CBS Money Watch explains that the only people who are actually guaranteed to pay more in taxes this coming year are normal working class Americans, thanks to the payroll tax. The higher income earners, they say, have ‘tax reduction strategies’ that can help lower their taxes so that at the end of the day they aren’t in the top bracket where taxes got raised.

So basically, the ‘protected Middle Class’ that Democrats claim they stand for are the ones guaranteed to get gouged:

CBS MONEY WATCH – The “fiscal cliff” clash in Washington may leave middle- and lower-income Americans paying more in taxes while preserving a range of tax breaks for various industries and businesses.

After Congress opted to let a “holiday” on Social Security taxes lapse, under the bill signed into law on Wednesday working Americans will see a 2 percent increase in taxes on their gross salaries or wages. Make $50,000? That’s another $1,000 in taxes withheld every year. Someone making $15,000 would pay an additional $300. But because payroll taxes are capped for incomes greater than $113,700, people whose income exceeds that threshold pay $2,274 more a year.

It’s a regressive tax: The higher the income, the smaller percentage the increase represents. For everyone, meanwhile, it’s a net increase.

Will the rich really pay more?

The top marginal rate — the tax rate on the highest income brackets — rose to 39.6 percent, from 35 percent, for annual incomes over $400,000 for individuals and over $450,000 for households. Rates on long-term capital gains, dividends and estate tax rates for top earners also rose.

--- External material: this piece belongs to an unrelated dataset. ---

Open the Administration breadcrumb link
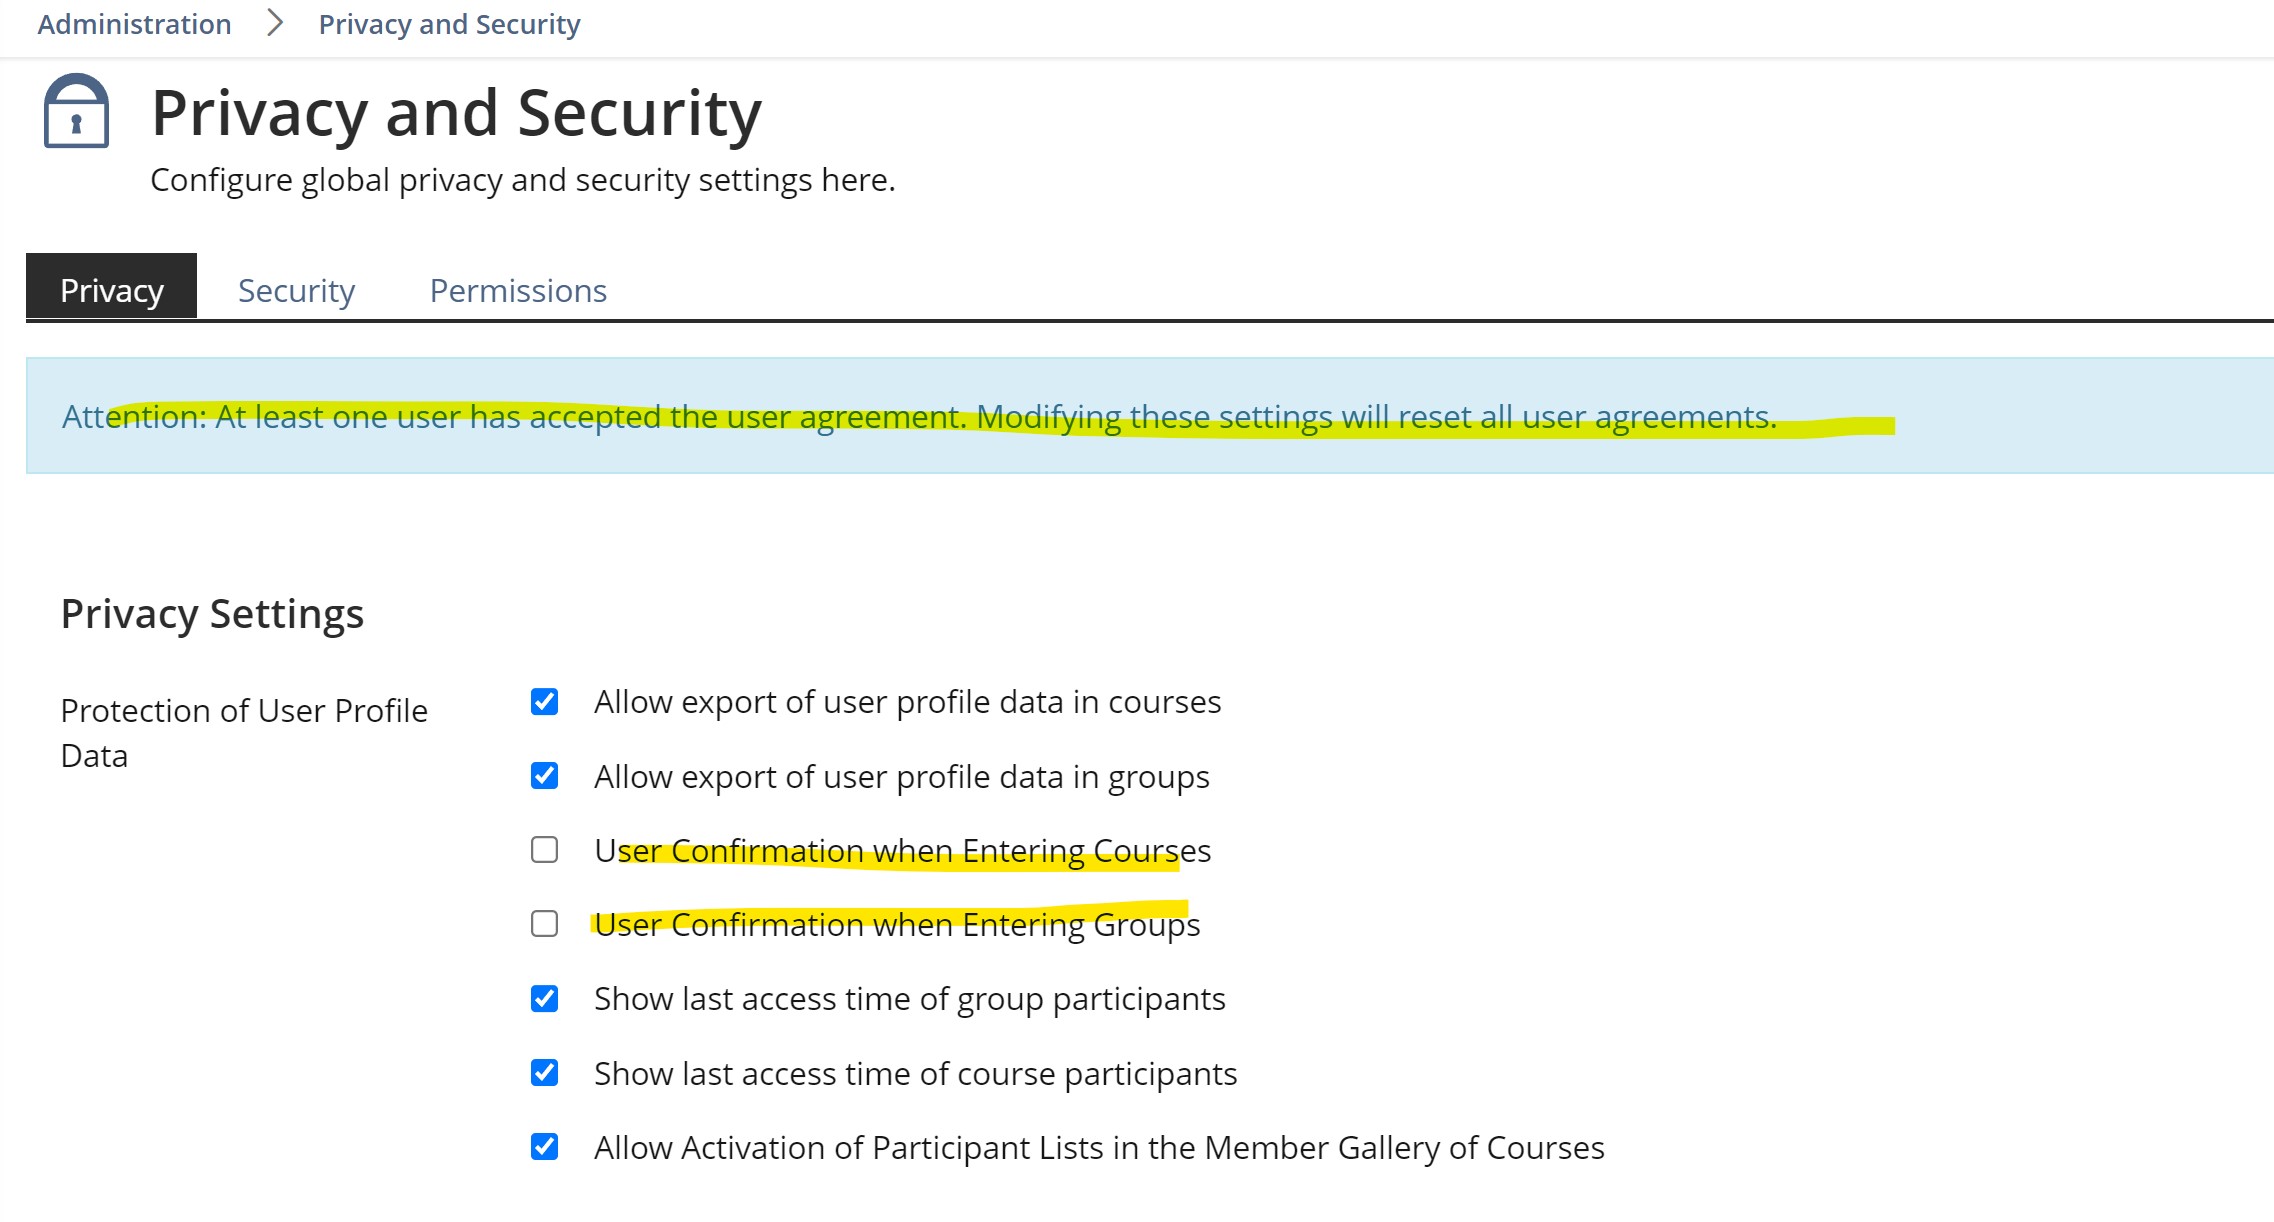Image resolution: width=2274 pixels, height=1222 pixels. click(x=134, y=24)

But given available tax reduction strategies, the impact of these increased rates can be greatly modified.

For example, in 2009 (the last year for which the IRS has available statistics) more than 790,000 tax returns fell under the then-top marginal rate of 35 percent. But after credits and deductions were applied, the average tax paid on adjusted gross income was 25.9 percent. The percentage paid on so-called modified taxable income — “the actual base on which tax is computed,” according to the IRS — was 29.7 percent.

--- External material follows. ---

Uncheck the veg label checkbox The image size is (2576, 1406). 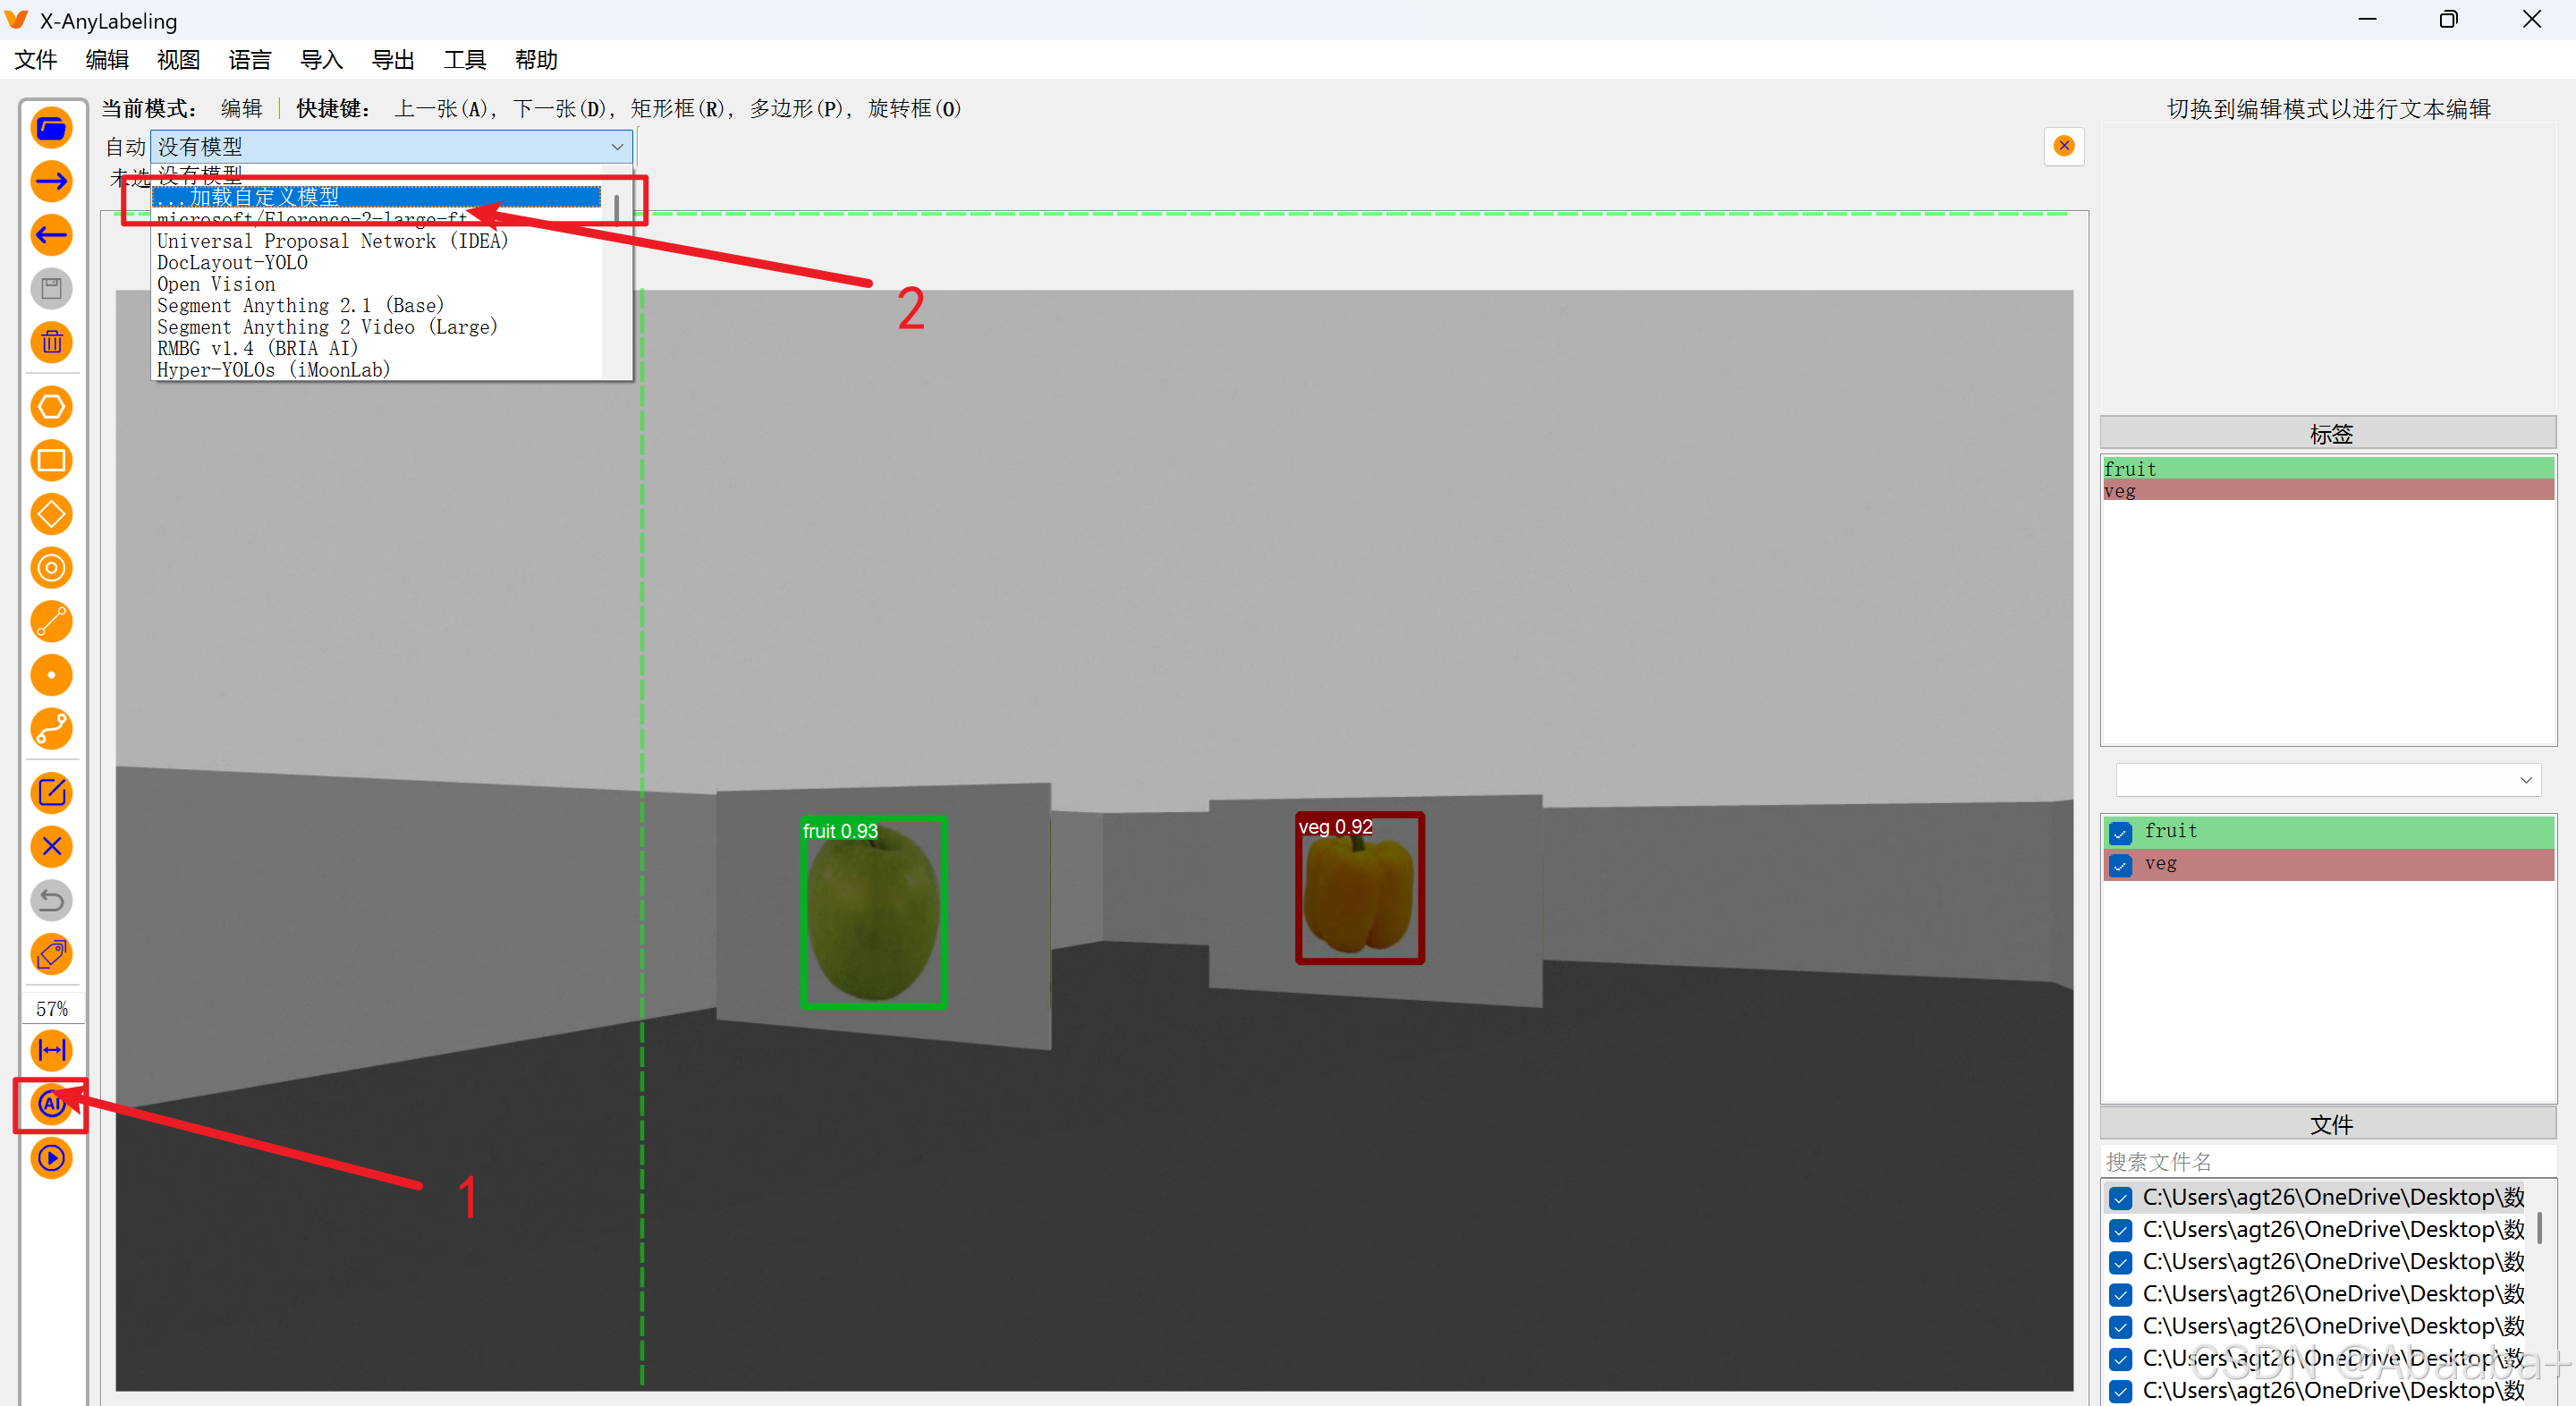(x=2120, y=864)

In other words, relatively few taxpayers whose income reaches the top income tiers pay close to the listed top rate. It will be years before there is data to show whether the actual tax paid by top earners will come close to the 39.6 percent rate, or even the old 35 percent one.

In effect, the only ones guaranteed to pay more in taxes this coming year are individuals who aren’t top earners.